8/10
Not as great as Andersson's other films, but still unlike anything else being made
25 July 2015
Where to start? The title. A Pigeon Sat on a Branch Reflecting on it's Existence is about as inchoate, strange, and long as its title suggests, and I doubt that anybody entering in this film is going to be misled as to what they should expect.

And different it is. Roy Andersson is already well established as Sweden's best living filmmaker, a master of macabre humor and sweeping, complex productions with shots so meticulously crafted (it takes him close to a decade between films) that it's a wonder he's still around to present his latest effort.

The set up is the same as his two previous masterpieces; Songs from the Second Floor and We the Living were startling when first introduced, a new precedent for surrealist filmmaking and imagery so alive with detail and meaning that they were immediately praised. Taking a careful look at his work shows that he has been perfecting this wide screen, hideously fluorescent - living corpse approach to just about every thing he's ever made (mainly commercials) except for his earliest film, the fairly more straight forward, but just as well crafted 'A Swedish Love Story'.

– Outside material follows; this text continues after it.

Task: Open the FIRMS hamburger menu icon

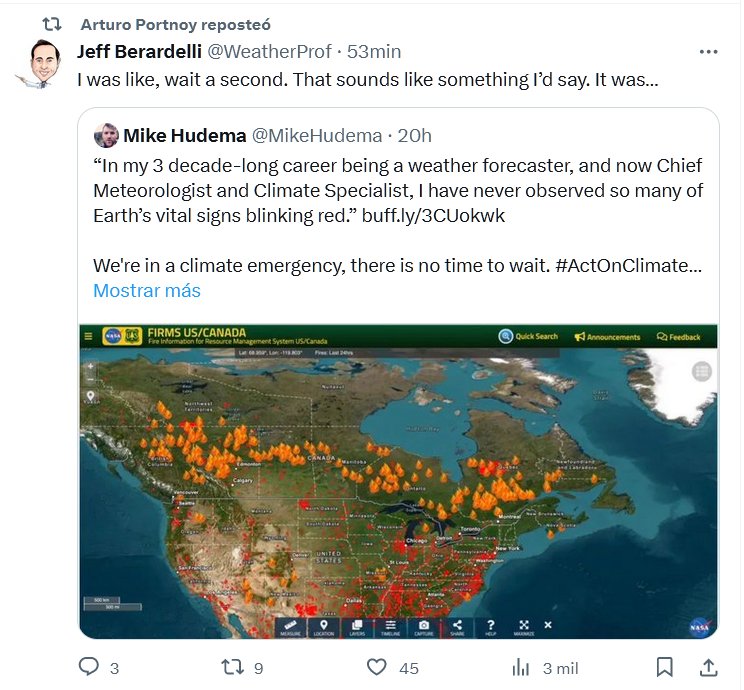Action: pos(88,337)
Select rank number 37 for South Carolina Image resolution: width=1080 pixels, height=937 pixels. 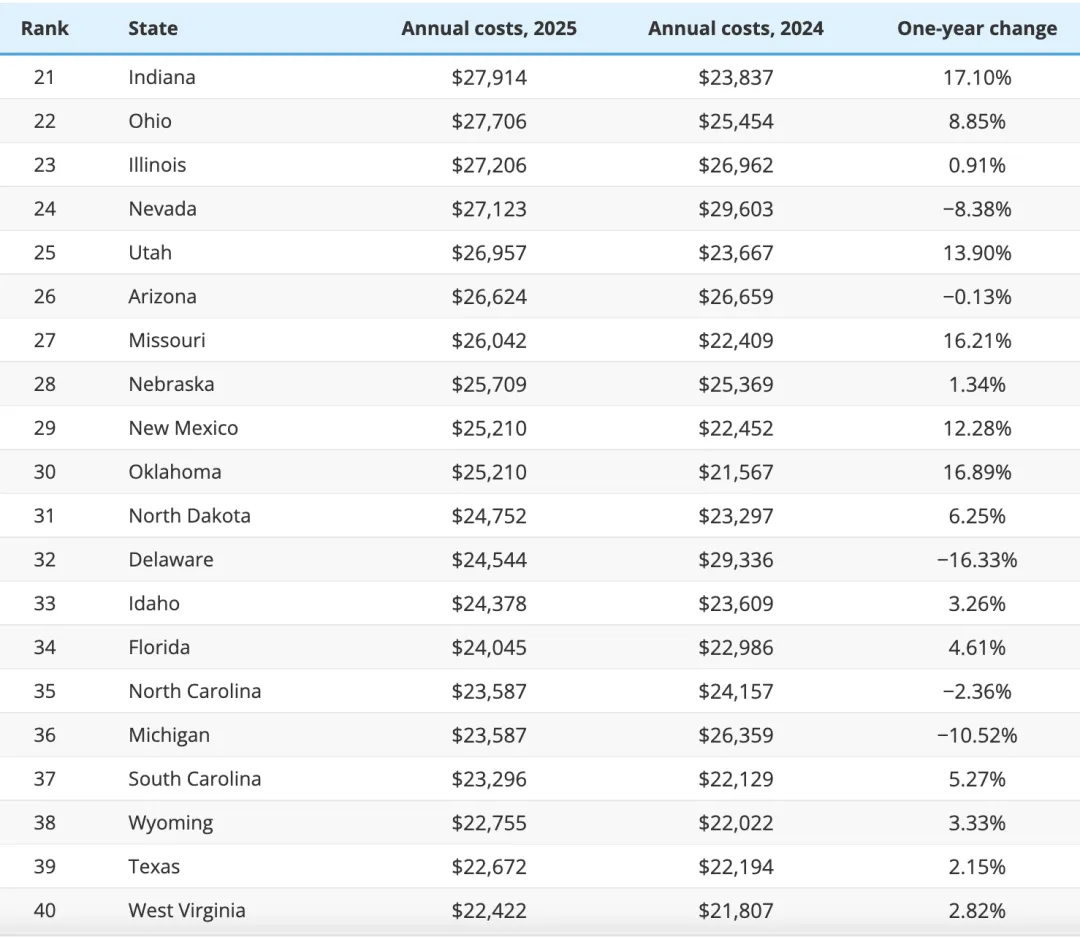click(45, 779)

I'm not sure if Pigeon is as successful as his earlier films, or if I've just grown weary of this sort of cynical, existentialist outlook. This film was depressing. It does feel as though he has less to say here too. Instead of the tight, laser like satire of Songs from the Second Floor, or bright, surrealist musical We the Living - we get a more scattered, discombobulated theme of general malaise and unhappiness with institutions of government, apathy, and lots and lots of grey tones.

There are scenes that pick up and suddenly propel us into a world almost as vibrant as his earlier films, such as the procession of singing sailors in Limping Lotte's bar circa 1940's or several extremely long and complicated takes involving many extras that mirror back to Songs from the Second Floor's best scenes. It's also interesting to note that it appears out of all his work in the past twenty years he's moved the camera a total - I think - three times. I noticed the camera move once in this film, a process so laborious we might as well be watching somebody try and move a mountain.

There aren't many complaints. I yearn to see more films as daring as Andersson's, so I will have to make do with the fact that his world - as bleak as it is - is completely unlike any others.